Data
◆ ◆ ◆

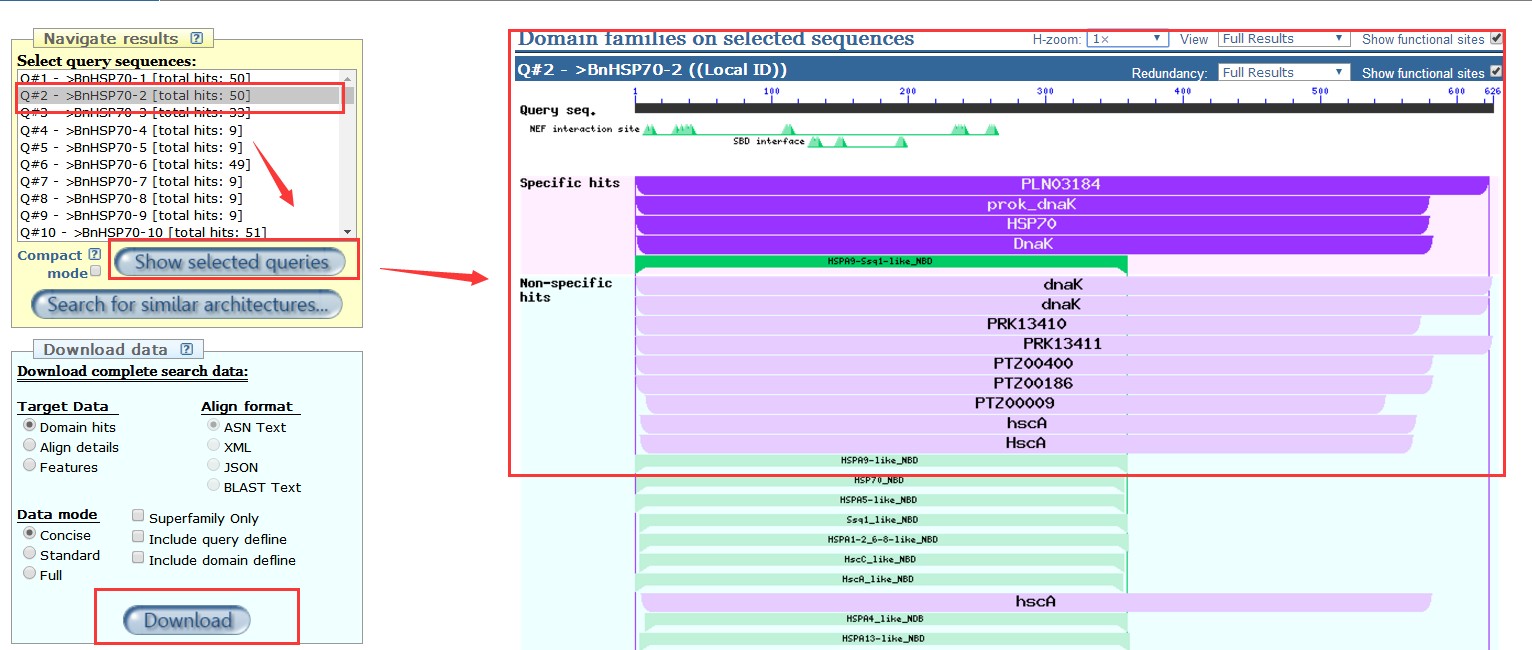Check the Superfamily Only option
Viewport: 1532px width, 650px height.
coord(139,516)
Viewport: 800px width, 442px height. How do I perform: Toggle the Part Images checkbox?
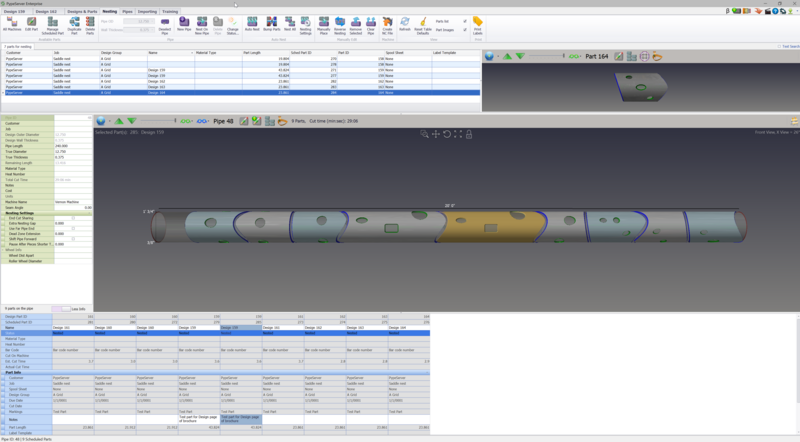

◆ ◆ ◆

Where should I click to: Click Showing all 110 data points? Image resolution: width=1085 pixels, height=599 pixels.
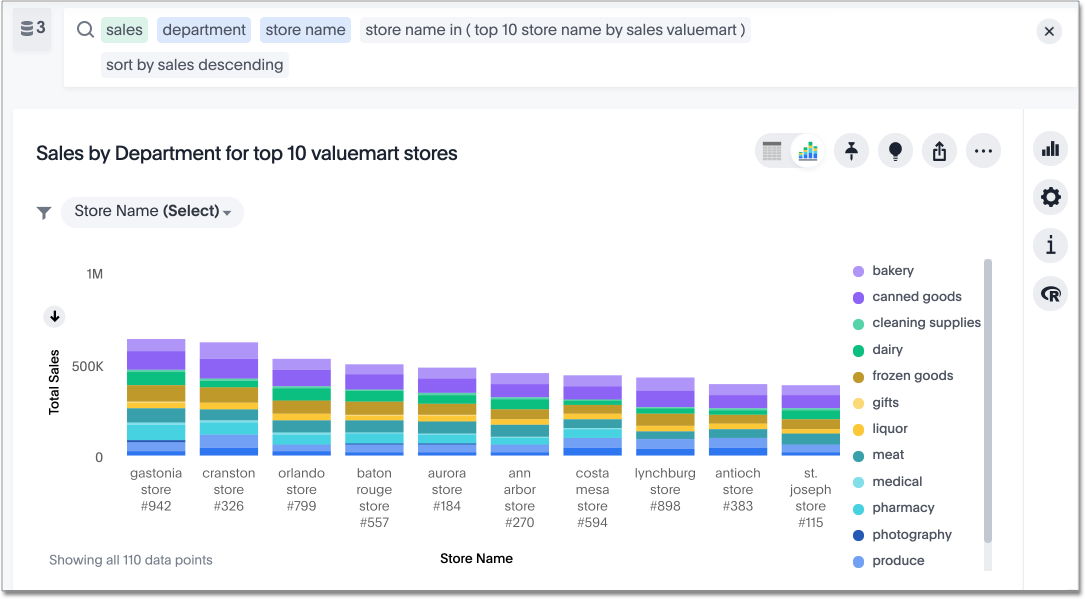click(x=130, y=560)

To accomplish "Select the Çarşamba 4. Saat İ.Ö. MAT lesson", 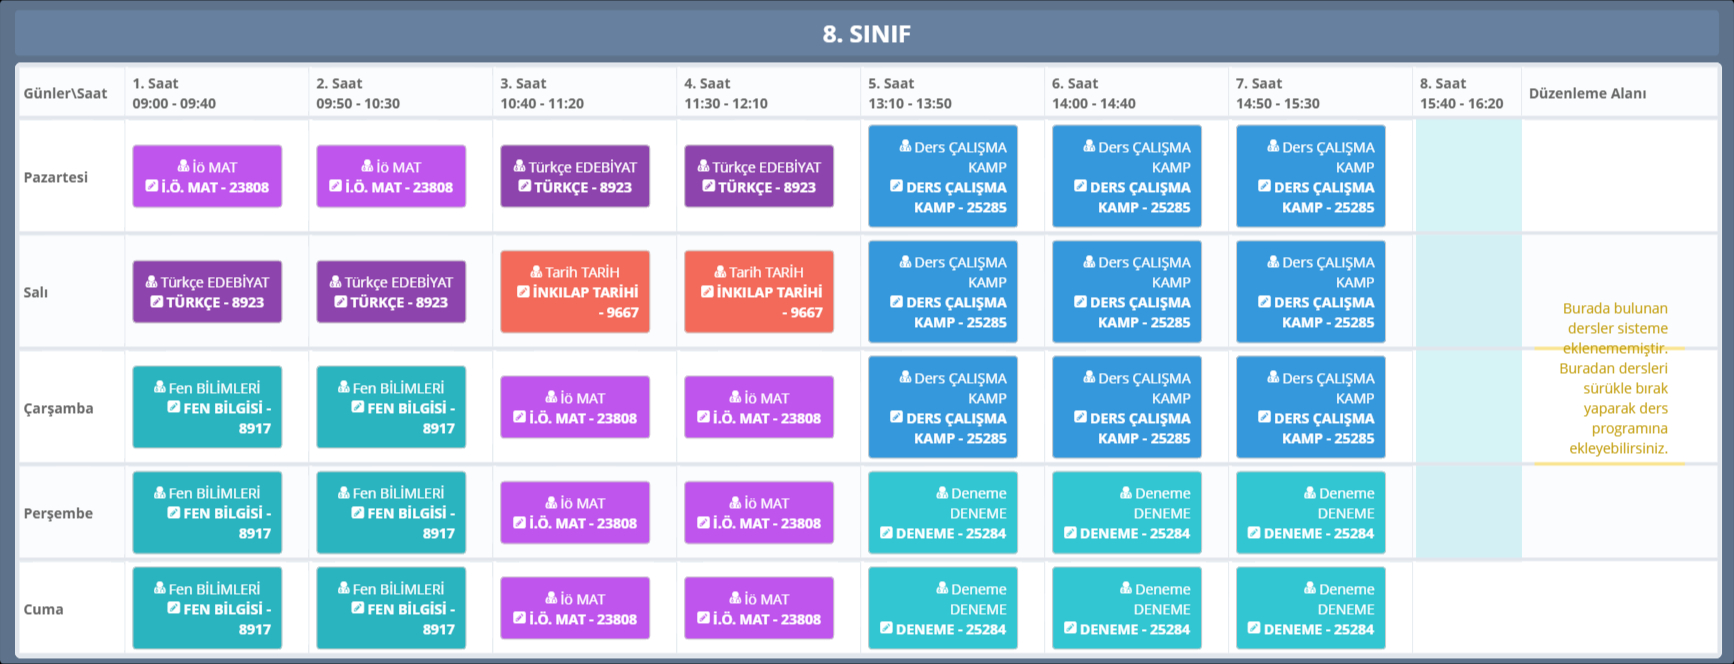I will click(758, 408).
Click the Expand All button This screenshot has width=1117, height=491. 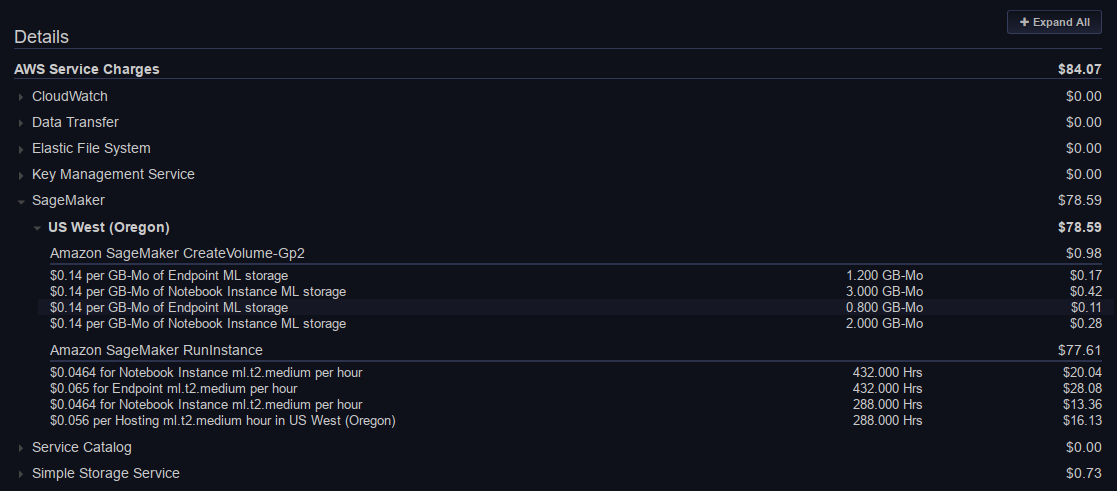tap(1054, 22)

◆ ◆ ◆

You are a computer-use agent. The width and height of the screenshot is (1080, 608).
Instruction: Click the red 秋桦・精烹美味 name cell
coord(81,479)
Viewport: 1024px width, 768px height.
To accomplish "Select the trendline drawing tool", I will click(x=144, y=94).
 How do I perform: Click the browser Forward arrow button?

◆ ◆ ◆

Your instructions
Give the number of lines in the entries above that contain the string "perform", and nothing more.

Response to this exercise
2